I don't plan to participate in any such dog show; my ethnicity is *my* busimess and no one else's period!
What a waste of money to serve the interests of the purveyors of political correctness.
The early SDA church's advice to ignore the color line, has long been relegated to history. However, it is obvious that the poor of any race will not get the same availability of health care as others. Look at those stuck in mountain shacks away from medical care; or urban areas that don't even have a grocery store in the neighborhood, let alone a doctor. Yet drugs and booze are all around. It's a systemic problem that needs attention, and money put into more studies takes funds from the solution. It's like setting up a study to see if the earth is round!
We are all responsible in one way or another for change, and that includes the poor themselves as well as the wealthy. It doesn't take a study to realize we need an army of educators and medical workers (and businesses) that aren't greedy to motivate people. Will that ever happen? I don't think so–maybe on a small scale.
Churches need to bring the good news and information to hurting people. And I am not talking about the beasts of Revelation!
Actually Ella, I think we need to be careful about blaming greed for all the ills in society.
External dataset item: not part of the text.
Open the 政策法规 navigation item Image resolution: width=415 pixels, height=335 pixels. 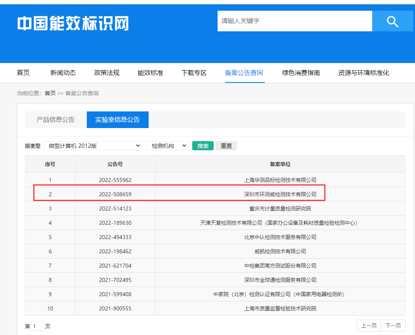pos(107,73)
Why are we always so quick to let envy off the hook, when it is envy that is enjoined by the 10th Commandment.
Greed can actually drive down the cost of health care in a competitive environment where the government doesn't cater to the favored greedy, and protect them through regulations that purport to protect the general public, while driving up the costs of goods and services. Is it greed or charity that motivates my grocer to provide fine produce for me at the lowest possible price? Of course you know I could go on forever pointing out how self-interest and the desire to improve one's own economic condition is responsible for prosperity.
You correctly observe that we aren't going to get an army of non-greedy education and medical workers – or non-greedy consumers for that matter. So the solutions appear to lie more in the realm of mitigating the negative consequences of greed by policies that encourage personal responsibility and hard work, and by laws that remove barriers to competitiveness in the medical care industry.
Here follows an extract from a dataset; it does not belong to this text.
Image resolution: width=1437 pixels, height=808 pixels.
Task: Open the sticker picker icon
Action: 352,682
Is it selfishishness or altruism that leads me to exercise regularly, eat healthfully, work productively, and seek appropriate medical care? I can't cite them to you off the top of my head, but I have seen studies demonstrating that, in countries with fully nationalized medical care, the poor still have worse health outcomes. One reason of course is that medical care is a relatively small part of the total health care picture. Another reason is that, like wealthier folks, the poor are also greedy. Their greed tends them in the direction of seeing things short term rather than long term. They may choose to ignore health issues that are vital, but not urgent, in favor of immediate emotional priorities which always seem to crowd out long term thinking. You can shower society with condoms, sex education, and drug education. But some people are still going to reject the resources you make available to them. And they will engage in behaviors that perpetuate their situtation. The primary reasons for unequal access, IMO, have more to do with values and priorities than with external barriers and funding.
Accusing someone else of being greedy is a convenient way to dismiss our own envy.